The latest offering from trance/progressive house music label Anjunabeats (founded by Above & Beyond members Jonathan "Jono" Grant, Paavo Siljamäki and Tony McGuinness) sees San Francisco's Josh Gabriel and Dave Dresden offer a mixed bag into the genre.

Stumbling across this as I have today, I am pleased to see there is still some good output coming from this area of Electronic music which is often neglected by purists who favour techno, ambient, IDM or other genres as aspects of it have been too commercialized.

I personally think that's what makes trance, house and progressive house so interesting and I personally credit Ben Wall (who writes and mixes his own stuff to this day) with his fervent pursuit of the new and interesting artists and tracks in the genre, most of whom I know because of him.

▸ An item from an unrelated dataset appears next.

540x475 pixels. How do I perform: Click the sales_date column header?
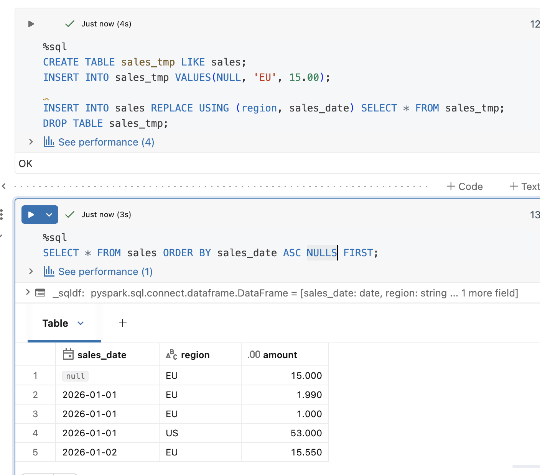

Ibiza visits 3 times in 4 years in the late 2000's allowed me to experience this first hand with Ben and my other friend Richard: Judge Jules, Ferry Corsten, Markus Schultz, Above & Beyond, Armin van Buuren, Tiesto, Sasha and many more were sampled during these visits and I have to say the atmosphere in the clubs like Pacha (my personal favourite on the island), Privilege, Amnesia and others was second to none. I often dream of a return.

It's when you hear albums like "The Only Road" that it takes you back. Opening tracks "Only Road" and "Free Your Mind" nicely set the scene with a slower BPM build of house track which pumps its bass right across your ears and - especially in the case of "Free Your Mind" - creates the smoke machine, hands-in-the-air moments we all remember with its crescendo builds in the track.

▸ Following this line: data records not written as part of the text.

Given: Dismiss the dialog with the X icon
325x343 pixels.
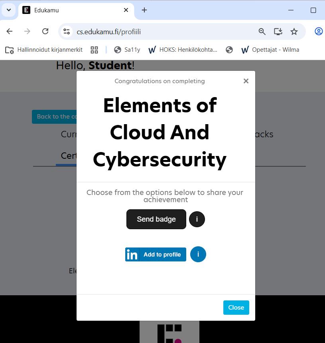Looking at the screenshot, I should pos(246,81).
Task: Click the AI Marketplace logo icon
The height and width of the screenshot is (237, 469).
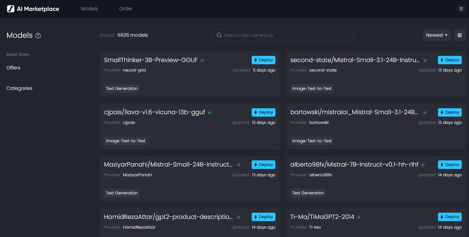Action: pos(11,9)
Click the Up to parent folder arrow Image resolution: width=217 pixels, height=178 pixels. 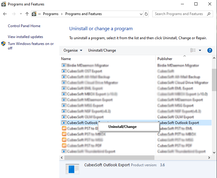tap(27, 14)
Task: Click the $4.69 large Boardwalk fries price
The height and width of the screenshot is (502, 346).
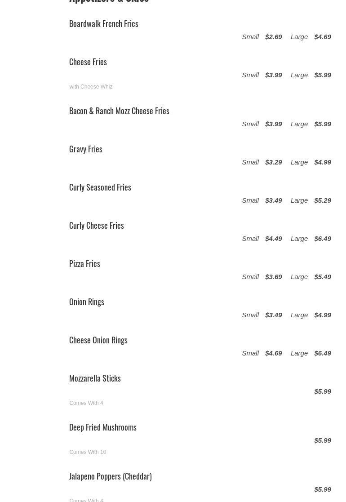Action: tap(323, 37)
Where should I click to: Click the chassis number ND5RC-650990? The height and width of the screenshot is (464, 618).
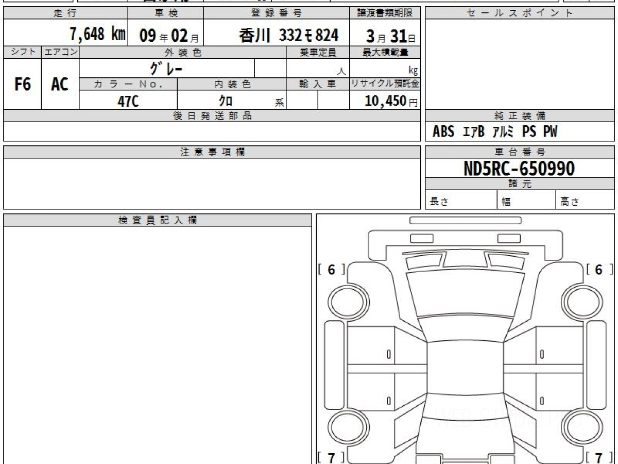pyautogui.click(x=519, y=169)
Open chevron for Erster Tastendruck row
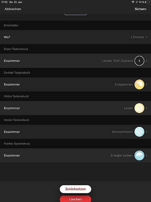The image size is (151, 202). (x=147, y=61)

"White Walls" offers a more commercially accessible track that has a nice vocal overlay, strong beats and a middle section come down/come up signature of the club scene.

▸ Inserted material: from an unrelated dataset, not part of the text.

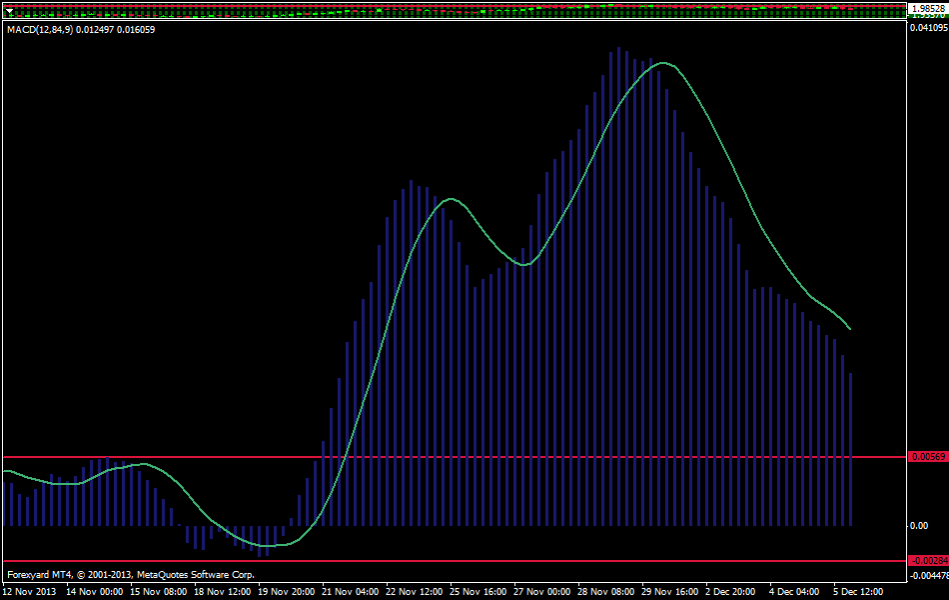The width and height of the screenshot is (949, 600).
Task: Click the 12 Nov 2013 date label
Action: [x=29, y=591]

"This Love Kills Me" is a little obvious for my liking and reminiscent of a few of the things that started to make David Guetta irritating: the scratchy beeps synth and the impassioned vocal which screams out SKIP TRACK....

"Underwater" by contrast is a beautiful, ethereal, piano lead track which is ambient in its initial intent before allowing itself to be enveloped by beats and deep bass sounds.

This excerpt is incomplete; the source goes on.